:: Teks yang Diberikan ::

┌────────

Runtuhnya Kepercayaan Medsos
Sabtu, 13 November 2021 - 05:26 WIB
Saat ini yang terpenting menurut Ismail, kita bermedia sosial harus tahu manfaat untuk diri sendiri. Misalnya, bermain Facebook tujuannya apa, apa yang mau di dapatkan manfaatnya dari Facebok. Lalu, menggunakan Twitter, apa yang mau dicari dari Twitter. Minimal itu dulu yang harus dipahami dan mengerti. "Saya kira itu yang harus ditanyakan pada orang saat bermain sosial media, ada tidak tujuan mendapatkan manfaat pengembangan pribadi dan untuk mempromosikan karya atau menggunakan media sosial untuk menyebarkan karya yang kita hasilkan,"ucapnya
Namun, jika pengguna tidak tahu bagimana cara memanfaatkan media sosial dengan baik, akibatnya yang ada mereka malah dimanfaatkan oleh media sosial itu sendiri. "Dimanfaatkan dalam bentuk, biasanya yang ingin menyebarkan hoaks buat keramaian, membuat pro dan kontra. Mereka tanpa tahu diharap untuk ikut meramaikan dan dimanfaatkan sebagai alat saja, padahal mereka tidak mendapat keuntungan. Hanya emosinya saja yang dimainkan karena sama-sama tidak suka,"papar Ismail. Jadi, menurut Ismail terkadang mereka happy, tetapi sebenarnya dimanfaatkan oleh media sosial. Karena media sosial lebih cenderung seperti 'post truth' yaitu kebenaran mengikuti perasaan.

└────────

:: Cuplikan Data ::
┌────────

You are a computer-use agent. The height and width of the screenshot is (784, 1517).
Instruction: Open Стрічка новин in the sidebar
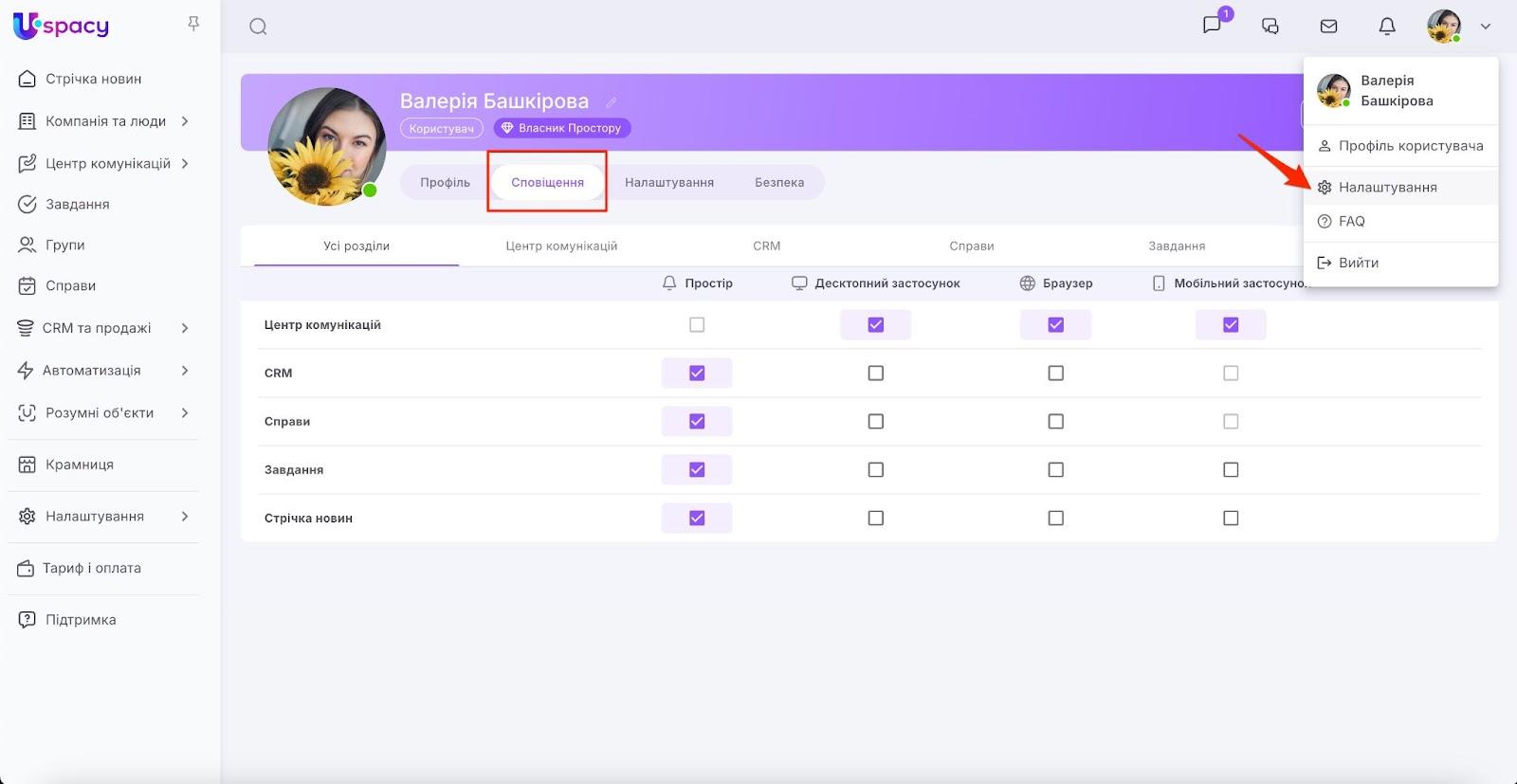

└────────

:: Latihan ::
Dalam teks yang diberikan, apa arti "post truth" yang menurut Ismail menjadi kecenderungan media sosial?

:: Penyelesaian Soal ::
"Post truth" berarti kebenaran mengikuti perasaan.